Design the Future
January 19–20, 2016: Training
January 20–22, 2016: Conference
San Francisco, CA

Design’s responsibility: Time well spent

Tristan Harris (Google)
3:45pm Thursday, 01/21/2016
Design for a greater good
Location: Festival Pavilion - Main Stage
Average rating: ****.
(4.75, 20 ratings)

Prerequisite knowledge

Participants should have a general understanding of basic design, choice architectures, psychology, behavioral science, and behavioral economics.

Description

What if technology could distract us less and respect our time and attention more? What would that world look like, and how could it be built? What if we could design to make our Darwinian instincts work for us instead of against us? Inspired by the human potential movement of the 1960s, Tristan Harris opens a conversation about a new kind of design ethics that puts meaningful choices and human potential first.

Tristan will cover:

  • How the attention economy reduces design to a seduction of powerful psychological instincts beyond the capabilities of “willpower”
  • Metaphors from urban planning and “liveable” cities that can be used to support better marriages between the commercial interests of tech companies and the interests of human society
  • The history of the organic and LEED certification movements and why we need an organic movement for design
  • Design principles and examples for designing for “time well spent”
  • New metrics to support a “time well spent” attention economy
Photo of Tristan Harris

Tristan Harris

Google

Tristan Harris is a design thinker, philosopher, and entrepreneur—most recently focused on design ethics.

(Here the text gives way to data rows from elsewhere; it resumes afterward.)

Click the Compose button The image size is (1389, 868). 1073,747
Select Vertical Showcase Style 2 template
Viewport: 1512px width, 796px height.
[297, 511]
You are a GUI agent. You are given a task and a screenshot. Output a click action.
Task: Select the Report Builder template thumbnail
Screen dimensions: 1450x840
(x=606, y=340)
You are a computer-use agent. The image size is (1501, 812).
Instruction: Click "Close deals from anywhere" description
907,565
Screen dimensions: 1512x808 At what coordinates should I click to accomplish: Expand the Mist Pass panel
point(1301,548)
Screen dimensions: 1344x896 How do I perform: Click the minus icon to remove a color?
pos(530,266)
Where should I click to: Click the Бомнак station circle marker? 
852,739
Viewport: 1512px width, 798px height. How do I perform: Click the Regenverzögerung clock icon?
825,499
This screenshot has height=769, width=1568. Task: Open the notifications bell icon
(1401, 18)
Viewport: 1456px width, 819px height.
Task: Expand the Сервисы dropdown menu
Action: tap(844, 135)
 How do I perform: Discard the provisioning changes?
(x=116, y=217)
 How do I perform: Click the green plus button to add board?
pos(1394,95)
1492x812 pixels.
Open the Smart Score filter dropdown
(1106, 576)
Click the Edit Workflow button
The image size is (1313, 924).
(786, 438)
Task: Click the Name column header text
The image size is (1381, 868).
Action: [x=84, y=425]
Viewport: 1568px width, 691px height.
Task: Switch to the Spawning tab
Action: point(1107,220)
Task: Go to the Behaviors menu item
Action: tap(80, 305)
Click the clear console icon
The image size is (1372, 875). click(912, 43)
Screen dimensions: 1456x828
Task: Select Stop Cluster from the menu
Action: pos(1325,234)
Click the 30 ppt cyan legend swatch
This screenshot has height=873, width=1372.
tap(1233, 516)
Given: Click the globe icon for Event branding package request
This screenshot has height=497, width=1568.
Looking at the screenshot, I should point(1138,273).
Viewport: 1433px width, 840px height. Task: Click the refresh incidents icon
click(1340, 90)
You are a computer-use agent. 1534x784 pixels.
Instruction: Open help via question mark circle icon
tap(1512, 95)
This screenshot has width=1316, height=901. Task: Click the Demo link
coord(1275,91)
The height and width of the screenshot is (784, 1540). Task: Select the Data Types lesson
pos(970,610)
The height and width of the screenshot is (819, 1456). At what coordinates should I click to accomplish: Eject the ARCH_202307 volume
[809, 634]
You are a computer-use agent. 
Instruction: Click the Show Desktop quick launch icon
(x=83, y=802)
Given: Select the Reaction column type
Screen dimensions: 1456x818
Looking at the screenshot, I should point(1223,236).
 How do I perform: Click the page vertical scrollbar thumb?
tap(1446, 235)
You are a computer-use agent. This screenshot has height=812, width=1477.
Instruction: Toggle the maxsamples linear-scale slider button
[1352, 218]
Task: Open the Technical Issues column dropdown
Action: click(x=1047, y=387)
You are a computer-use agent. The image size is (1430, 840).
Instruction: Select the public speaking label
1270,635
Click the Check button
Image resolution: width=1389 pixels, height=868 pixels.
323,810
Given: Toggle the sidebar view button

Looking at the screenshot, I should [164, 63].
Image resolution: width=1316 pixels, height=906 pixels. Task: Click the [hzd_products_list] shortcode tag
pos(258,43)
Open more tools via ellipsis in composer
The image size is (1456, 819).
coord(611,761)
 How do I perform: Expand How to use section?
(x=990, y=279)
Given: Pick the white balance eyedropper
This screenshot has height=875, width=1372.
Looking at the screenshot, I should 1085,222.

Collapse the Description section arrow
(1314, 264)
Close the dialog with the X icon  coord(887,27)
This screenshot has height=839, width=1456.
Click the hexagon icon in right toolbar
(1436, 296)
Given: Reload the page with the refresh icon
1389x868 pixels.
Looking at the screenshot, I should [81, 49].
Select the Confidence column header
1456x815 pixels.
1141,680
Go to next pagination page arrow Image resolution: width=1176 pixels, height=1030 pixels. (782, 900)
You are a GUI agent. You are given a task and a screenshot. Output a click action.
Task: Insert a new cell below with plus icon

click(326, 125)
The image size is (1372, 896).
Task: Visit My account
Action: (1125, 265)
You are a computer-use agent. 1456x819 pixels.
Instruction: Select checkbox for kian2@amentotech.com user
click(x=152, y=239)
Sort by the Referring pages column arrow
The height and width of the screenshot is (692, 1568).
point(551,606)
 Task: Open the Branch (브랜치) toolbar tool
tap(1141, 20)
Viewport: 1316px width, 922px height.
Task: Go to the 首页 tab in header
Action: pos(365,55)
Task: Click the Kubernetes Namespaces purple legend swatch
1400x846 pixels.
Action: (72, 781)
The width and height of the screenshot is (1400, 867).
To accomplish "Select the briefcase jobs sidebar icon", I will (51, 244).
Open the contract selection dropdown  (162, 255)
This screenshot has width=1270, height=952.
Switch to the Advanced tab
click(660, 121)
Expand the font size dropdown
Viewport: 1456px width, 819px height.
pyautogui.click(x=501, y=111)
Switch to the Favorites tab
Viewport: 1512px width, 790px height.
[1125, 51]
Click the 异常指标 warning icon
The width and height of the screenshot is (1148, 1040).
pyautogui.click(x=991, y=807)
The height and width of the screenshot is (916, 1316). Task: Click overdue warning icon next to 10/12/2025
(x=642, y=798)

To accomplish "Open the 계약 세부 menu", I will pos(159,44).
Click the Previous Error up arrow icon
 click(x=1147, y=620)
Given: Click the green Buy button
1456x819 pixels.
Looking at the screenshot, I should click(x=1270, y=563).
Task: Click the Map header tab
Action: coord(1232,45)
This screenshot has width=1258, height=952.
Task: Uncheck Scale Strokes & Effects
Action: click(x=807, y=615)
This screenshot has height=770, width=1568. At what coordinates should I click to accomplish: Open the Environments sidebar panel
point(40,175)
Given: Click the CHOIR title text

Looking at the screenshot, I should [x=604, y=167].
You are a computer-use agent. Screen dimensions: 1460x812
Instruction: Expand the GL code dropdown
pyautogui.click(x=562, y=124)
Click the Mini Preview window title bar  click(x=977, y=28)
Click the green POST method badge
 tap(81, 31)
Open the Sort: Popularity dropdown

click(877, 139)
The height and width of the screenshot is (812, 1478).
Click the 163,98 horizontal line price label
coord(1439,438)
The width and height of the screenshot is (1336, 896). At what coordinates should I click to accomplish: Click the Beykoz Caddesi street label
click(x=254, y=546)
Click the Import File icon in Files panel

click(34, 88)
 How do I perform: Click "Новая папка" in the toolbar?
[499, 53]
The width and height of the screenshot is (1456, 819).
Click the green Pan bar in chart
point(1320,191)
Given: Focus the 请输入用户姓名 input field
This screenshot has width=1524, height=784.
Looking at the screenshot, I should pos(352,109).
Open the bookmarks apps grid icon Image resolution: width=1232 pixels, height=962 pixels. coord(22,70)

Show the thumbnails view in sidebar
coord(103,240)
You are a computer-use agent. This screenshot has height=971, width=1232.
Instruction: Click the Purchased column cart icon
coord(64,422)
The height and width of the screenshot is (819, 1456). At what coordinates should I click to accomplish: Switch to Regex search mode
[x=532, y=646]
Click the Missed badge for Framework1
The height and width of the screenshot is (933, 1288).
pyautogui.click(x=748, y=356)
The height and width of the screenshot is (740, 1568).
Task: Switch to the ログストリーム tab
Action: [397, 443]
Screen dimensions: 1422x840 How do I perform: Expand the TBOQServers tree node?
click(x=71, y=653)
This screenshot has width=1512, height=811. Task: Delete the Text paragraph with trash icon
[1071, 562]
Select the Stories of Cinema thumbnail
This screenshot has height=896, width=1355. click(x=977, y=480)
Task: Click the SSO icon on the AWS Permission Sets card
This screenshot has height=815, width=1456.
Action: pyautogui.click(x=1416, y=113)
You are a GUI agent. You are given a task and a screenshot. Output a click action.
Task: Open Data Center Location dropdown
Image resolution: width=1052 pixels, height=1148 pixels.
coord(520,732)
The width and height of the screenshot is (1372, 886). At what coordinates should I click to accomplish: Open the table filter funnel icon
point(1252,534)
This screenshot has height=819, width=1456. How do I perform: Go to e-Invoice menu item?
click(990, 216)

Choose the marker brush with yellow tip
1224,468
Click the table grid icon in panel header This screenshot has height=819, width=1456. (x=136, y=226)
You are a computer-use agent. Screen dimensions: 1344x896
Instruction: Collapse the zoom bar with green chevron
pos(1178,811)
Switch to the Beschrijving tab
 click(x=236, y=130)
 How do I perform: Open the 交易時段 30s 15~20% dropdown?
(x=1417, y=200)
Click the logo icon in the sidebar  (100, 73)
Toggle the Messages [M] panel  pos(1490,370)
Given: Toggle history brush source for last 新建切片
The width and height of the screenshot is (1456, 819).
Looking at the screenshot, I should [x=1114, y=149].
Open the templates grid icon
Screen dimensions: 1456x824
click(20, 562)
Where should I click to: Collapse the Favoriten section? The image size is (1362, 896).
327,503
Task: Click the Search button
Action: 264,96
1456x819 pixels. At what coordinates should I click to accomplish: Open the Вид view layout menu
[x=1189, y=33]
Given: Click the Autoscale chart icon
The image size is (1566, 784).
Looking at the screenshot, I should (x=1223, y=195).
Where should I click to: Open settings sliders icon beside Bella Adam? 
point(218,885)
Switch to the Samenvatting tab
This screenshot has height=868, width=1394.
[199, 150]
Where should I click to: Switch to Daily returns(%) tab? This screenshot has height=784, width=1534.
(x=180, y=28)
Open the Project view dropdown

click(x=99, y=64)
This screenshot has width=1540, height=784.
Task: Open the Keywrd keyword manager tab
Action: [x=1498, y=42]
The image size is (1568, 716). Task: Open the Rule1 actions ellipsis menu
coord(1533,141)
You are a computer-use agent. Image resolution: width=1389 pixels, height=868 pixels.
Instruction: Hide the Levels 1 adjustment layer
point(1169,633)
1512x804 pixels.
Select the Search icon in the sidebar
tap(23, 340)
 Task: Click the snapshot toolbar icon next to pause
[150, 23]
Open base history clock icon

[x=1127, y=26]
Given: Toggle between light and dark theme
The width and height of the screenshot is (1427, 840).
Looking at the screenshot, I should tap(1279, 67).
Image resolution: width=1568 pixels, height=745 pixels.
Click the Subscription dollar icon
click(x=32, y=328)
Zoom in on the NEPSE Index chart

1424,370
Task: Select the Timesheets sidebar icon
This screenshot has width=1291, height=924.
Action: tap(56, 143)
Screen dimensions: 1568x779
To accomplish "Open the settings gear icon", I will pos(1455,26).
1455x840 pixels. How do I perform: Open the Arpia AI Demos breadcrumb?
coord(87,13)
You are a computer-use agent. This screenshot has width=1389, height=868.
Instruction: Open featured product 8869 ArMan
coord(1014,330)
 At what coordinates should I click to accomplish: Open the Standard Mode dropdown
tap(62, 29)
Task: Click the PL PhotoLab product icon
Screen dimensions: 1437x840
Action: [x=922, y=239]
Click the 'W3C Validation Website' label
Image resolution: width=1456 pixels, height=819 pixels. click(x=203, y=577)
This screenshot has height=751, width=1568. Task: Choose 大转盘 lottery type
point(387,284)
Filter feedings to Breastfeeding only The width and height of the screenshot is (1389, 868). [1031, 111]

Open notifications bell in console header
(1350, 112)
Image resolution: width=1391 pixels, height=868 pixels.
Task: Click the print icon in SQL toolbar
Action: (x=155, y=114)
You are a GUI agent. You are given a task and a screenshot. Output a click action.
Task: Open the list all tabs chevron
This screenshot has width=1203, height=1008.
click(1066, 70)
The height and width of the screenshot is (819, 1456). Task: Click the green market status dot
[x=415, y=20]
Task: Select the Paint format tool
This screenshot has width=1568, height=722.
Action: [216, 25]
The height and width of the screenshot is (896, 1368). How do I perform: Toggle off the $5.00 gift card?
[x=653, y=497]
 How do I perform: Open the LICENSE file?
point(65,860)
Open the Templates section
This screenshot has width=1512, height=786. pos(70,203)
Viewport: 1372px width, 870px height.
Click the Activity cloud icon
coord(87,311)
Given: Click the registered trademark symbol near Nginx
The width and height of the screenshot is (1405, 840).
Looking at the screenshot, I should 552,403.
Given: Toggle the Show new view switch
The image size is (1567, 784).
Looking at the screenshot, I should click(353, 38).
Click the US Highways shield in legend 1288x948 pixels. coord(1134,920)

Tristan was rated #16 in Inc. magazine’s “Top 30 Entrepreneurs Under 30” of 2009, is a former Mayfield fellow in Stanford’s Technology Venture Program in Entrepreneurship, and graduated with a BS in computer science from Stanford University.

Currently, Tristan is developing a design framework at Google to help product designers facilitate conscious choices for users. Before this, he was cofounder and CEO of Apture, an instant explanation engine that enabled millions of users to get on-the-fly explanations about any topic without leaving their place on the Web. Google acquired Apture in 2011.